China has become the fifth-largest patent application country in the world
China has overtaken Germany in the global ranking of patent applications to become the fifth- largest source of filings, underscoring an increasing prominence of Asian industrial powers in intellectual property.
In its first comprehensive report on patent activity, published today, the World Intellectual Property Organisation found China had a sevenfold increase in patent filings in 10 years.
Wipo, a UN agency, ranked Japan top of the patent league, followed by the US, the European Patent Office and South Korea. With China these patent offices accounted for three-quarters of all patents filed in 2004, the latest year for which comprehensive figures are available. Germany, a traditional source of patent applications, ranked sixth.

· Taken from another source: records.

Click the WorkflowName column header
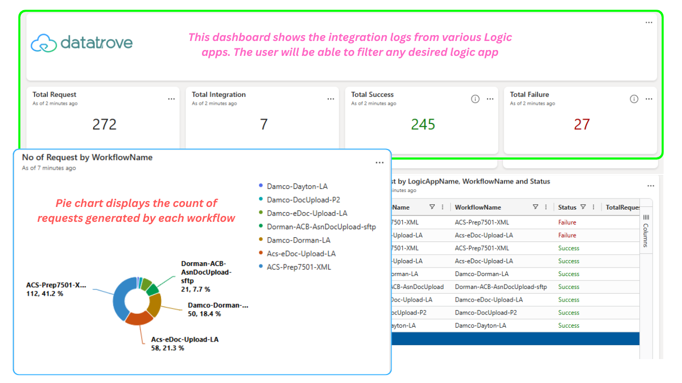Screen dimensions: 682x383 click(x=478, y=207)
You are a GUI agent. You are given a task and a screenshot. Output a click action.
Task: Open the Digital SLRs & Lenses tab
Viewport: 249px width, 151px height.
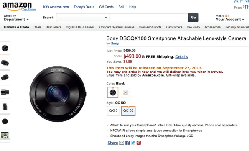point(80,27)
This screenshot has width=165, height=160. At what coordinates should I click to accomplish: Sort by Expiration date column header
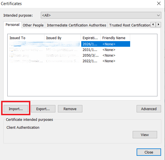click(x=91, y=38)
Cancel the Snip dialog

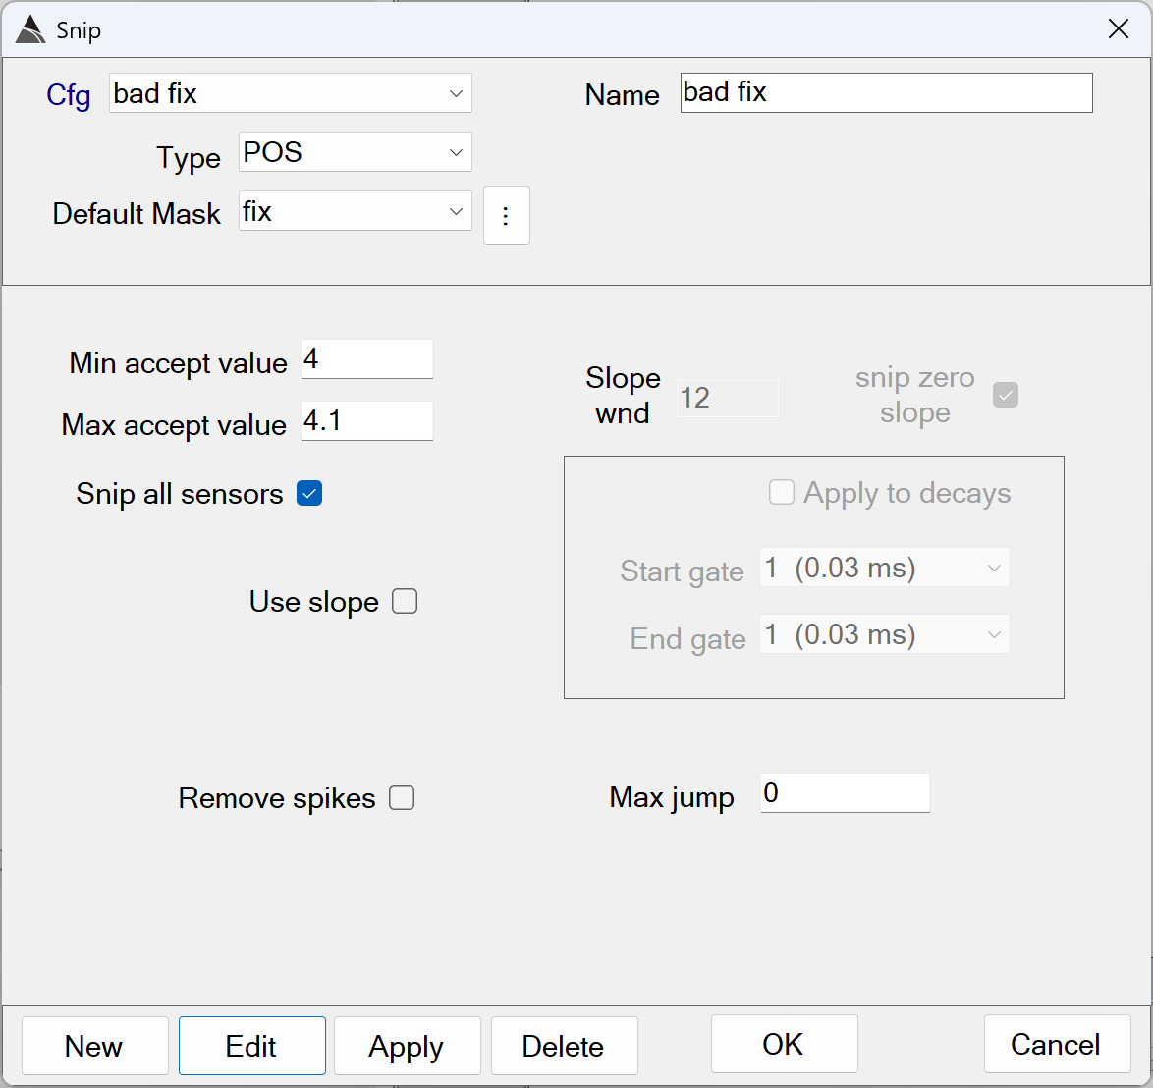(1056, 1044)
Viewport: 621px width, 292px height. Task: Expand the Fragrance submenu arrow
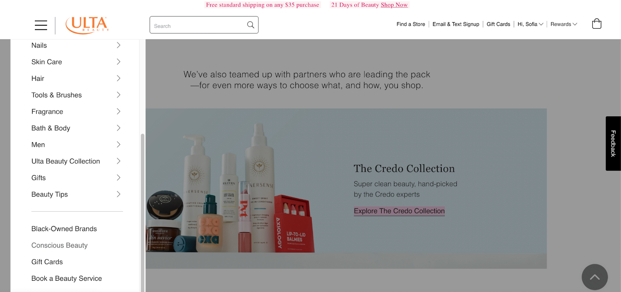(119, 112)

The report shows patent filings have increased in line with economic growth over the past 20 years, almost doubling to 1.6m globally in 2004. More than 5.4m patents were in force that year.
Filings in north-east Asia in particular have boomed as first South Korea and then China have become major industrial economies. Although Taiwan does not feature in the report because it is not eligible to join Wipo, officials said it would rank about tenth.
In China half the patent filings in 2004 were by foreign companies. Most in Japan and South Korea are still by local inventors.
The Wipo report comes as China prepares to face questioning in the World Trade Organisation this month on its compliance with intellectual property rules, including the internet sale of counterfeit goods.
The US and European Union have complained that Beijing is not doing enough to crack down on intellectual property theft.
The US Chamber of Commerce estimated that China accounts for 60-65 per cent of the billions of dollars US companies lose from intellectual property theft.